Audrey’s constant refrain that “no one seems to remember our history” was made for her again this week when McGraw-Hill and Microsoft announced a new project based around – I kid you not – learning objects. Reading this news created in me an irresistible urge to join Audrey in reminding the field of its not-at-all-distant and yet already-forgotten history regarding the Reusability Paradox.
Learning objects are meant to be aggregated into a wide range of larger instructional structures. Over a decade ago I worked through the problems implied by this statement in excruciating detail. The tl;dr is that any learning object needs to fit into the aggregation in which you want to reuse it. The degree of fit is purely a function of two contexts: (1) the internal context of a specific learning object and (2) the external context created by the juxtaposition of the other learning objects in the aggregation. Unfortunately, it turns out that the amount of internal context of any learning object is directly correlated with its educational efficacy, while that same amount of internal context is inversely correlated with the number of aggregations the learning object “fits” into. This is the famous Reusability Paradox – the pedagogical effectiveness of a learning object and its potential for reuse are completely at odds with one another. (While the Reusability Paradox was singlehandedly sufficient to quash the realization of the learning objects ambition – I spent over five years of my life on this stuff – there are also numerous other flaws underlying the model as it is traditionally conceived. See sections 2 and 3 in that link, but be warned – it contains Vygotsky, Leontiev, Wertsch, Friere, and M. Night Shyamalan references.)
The Reusability Paradox typically leads designers of learning objects to attempt to “strike a balance” between effectiveness and reusability. This generally results in materials that are neither particularly effective NOR particularly reusable across contexts. No one wants to trade efficacy for reusability (or for lower cost, or for anything else – as the recent Babson survey showed, faculty want proven efficacy more than anything else). And yet we do this all the time without really realizing it. Instead of targeting a specific audience and a specific context, almost all teaching materials adopt their own version of Wikipedia’s Neutral Point of View. Educational materials – and learning objects specifically – try to be just generic enough so as to not be offensive to anyone. They lack what Giant Robot Dinosaur calls a Minimum Viable Personality.
For example, take teaching materials about the Ruby programming language. Here are the first three results that come up for me after searching for Ruby tutorials – Ruby in 20 Minutes, My First Ruby Program, and Ruby Quick Reference Guide. They’re each so bland and generic as to be almost indistinguishable from each other. Contrast these resources with Why’s Poignant Guide to Ruby. You can actually distinguish this resource from the others. It was obviously written with a specific audience in mind – and they love it. But the internal context created in Why’s Poignant Guide – the cartoon foxes, Blix the cat, etc. – are SIMULTANEOUSLY what makes it awesome for a specific audience and what prevents it from being reused more broadly.

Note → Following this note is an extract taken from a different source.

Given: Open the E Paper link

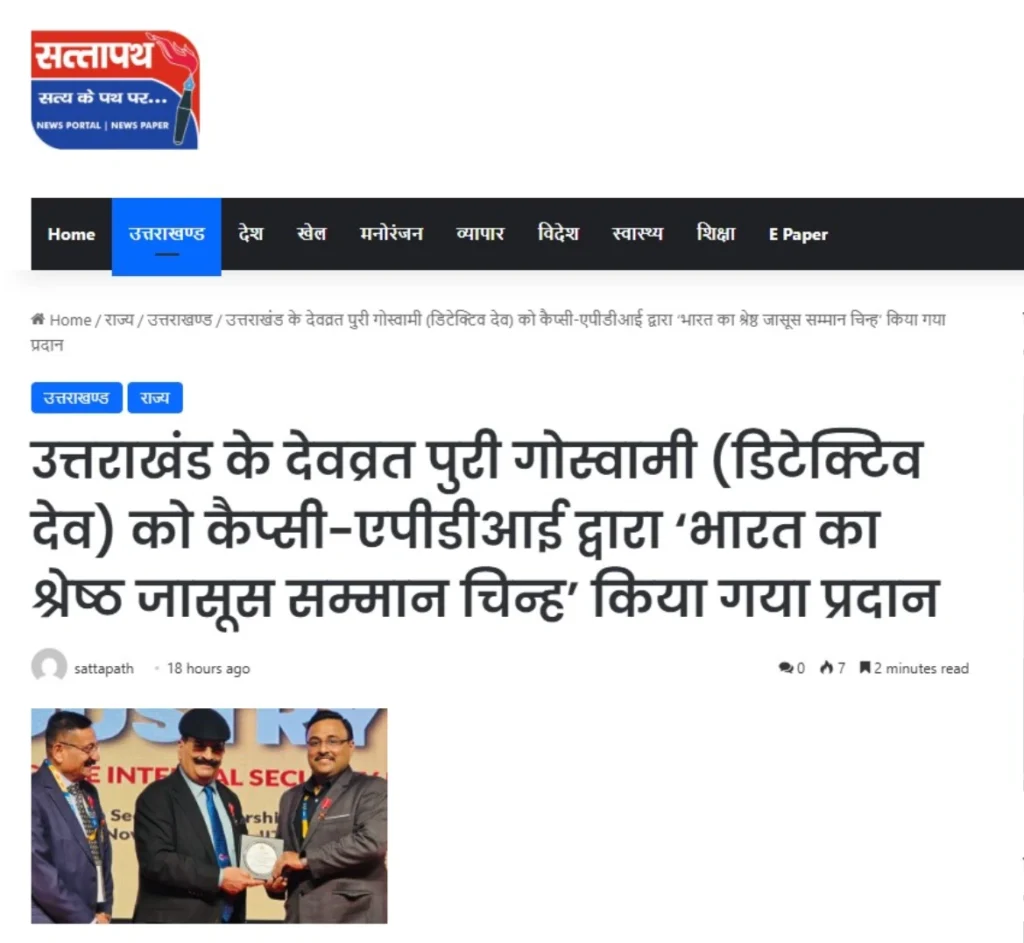Looking at the screenshot, I should coord(798,234).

So what are we to do? We have three choices – we can either (1) create highly decontextualized resources that can be reused broadly but teach very little, (2) we can build highly contextualized resources that teach effectively in a single setting but are very difficult to reuse elsewhere, or (3) we can shoot for the mediocre middle.

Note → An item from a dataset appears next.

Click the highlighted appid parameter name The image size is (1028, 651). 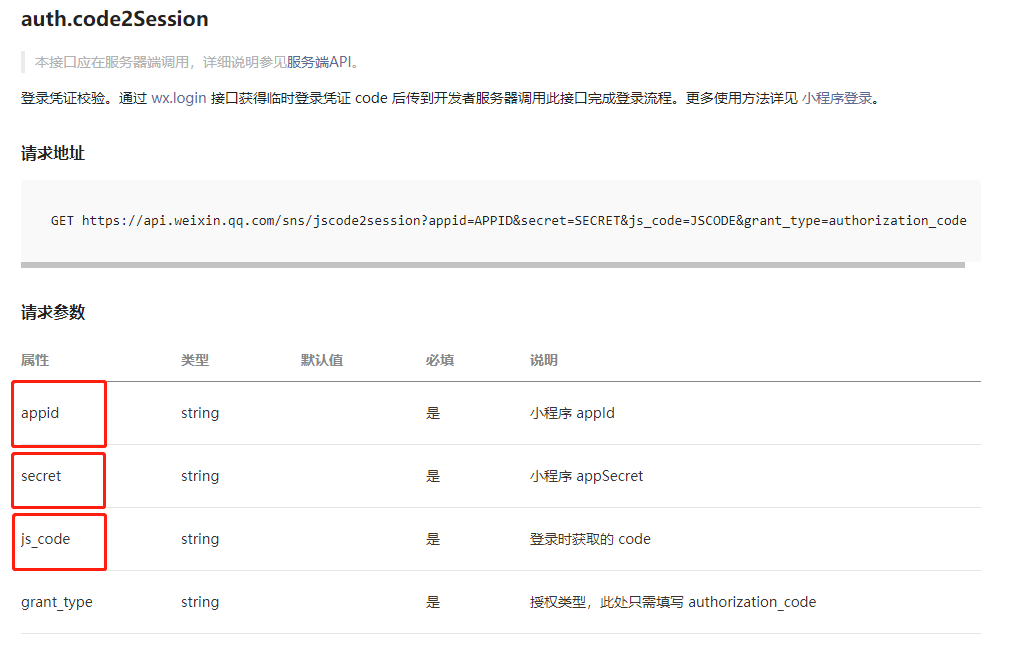(x=40, y=412)
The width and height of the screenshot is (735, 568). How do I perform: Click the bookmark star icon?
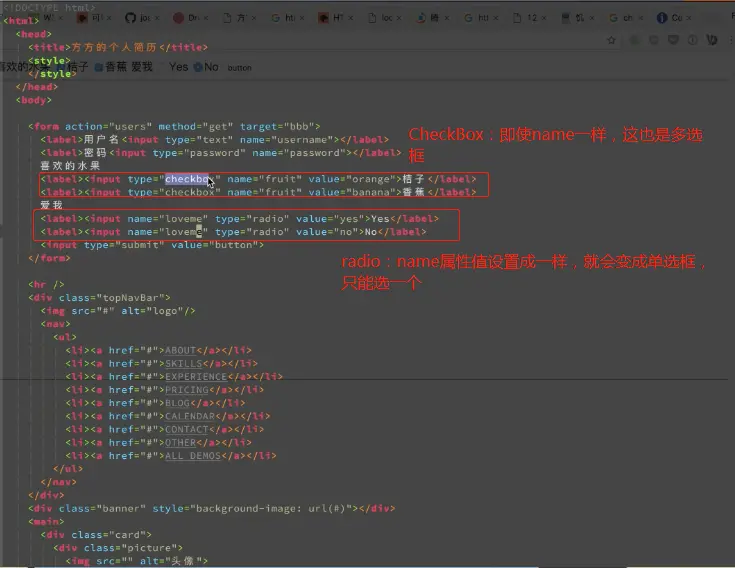(611, 40)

There’s actually a fourth choice. The Reusability Paradox is only a paradox as long as your thinking about educational materials is caught in the ambient copyright trap. “Everyone knows” you’re not allowed to make changes to textbooks, learning objects, videos, and other educational media, and so the learning objects model is built partly in response to that “reality.” But the Reusability Paradox only arises when “reuse” means “reuse exactly as is.” According to this pervasive view, learning objects can never be altered after they’re created – so the author has to make a trade-off between effectiveness and reusability and the rest of us have to live their choice.

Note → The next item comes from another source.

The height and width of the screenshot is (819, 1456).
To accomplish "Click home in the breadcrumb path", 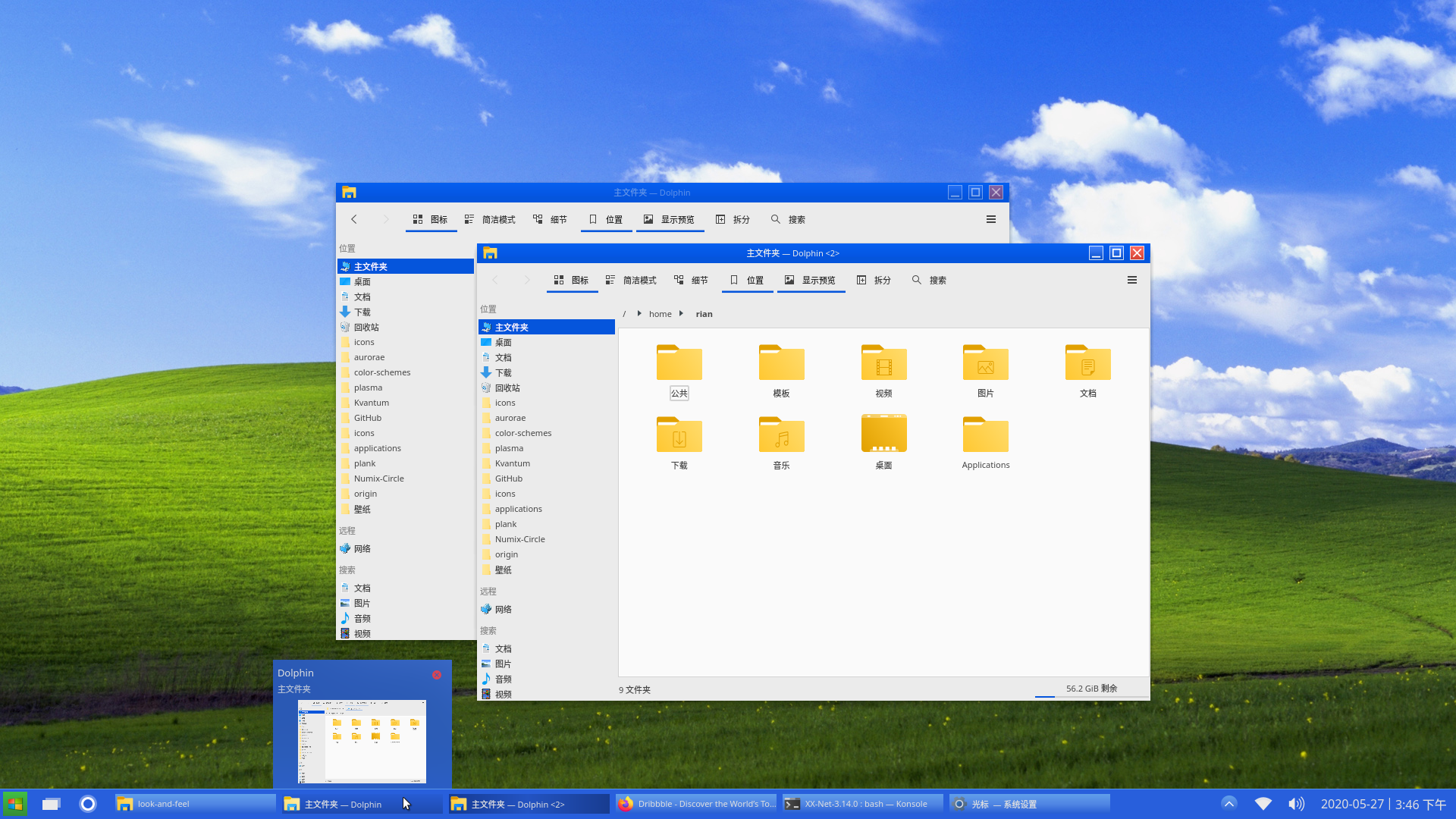I will 660,314.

The way to escape from the Reusability Paradox is simply by using an open license. If I publish my educational materials using an open license, I can produce something deeply contextualized and highly effective for my local context AND give you permission to revise and remix it until it is equally effective to reuse in your own local context. Poof! The paradox disappears. I’ve produced something with a strong internal context which you have permission to make fit into other external contexts.
This brings us full circle back to the Remix Hypothesis. Learning objects that are published using open licenses – also known as open educational resources – eliminate the Reusability Paradox. However, making something possible is not the same as actually doing it. OER make it possible for us to contextualize our resources and customize our pedagogies to support more effective learning, but they don’t do the work for us. We have to take advantage of the 5R permissions and actually do the work of contextualizing and customizing our open educational resources and open pedagogies. Thus, the Remix Hypothesis states that changes in student outcomes that occur in conjunction with OER adoption will correlate positively with faculty revising and remixing activities.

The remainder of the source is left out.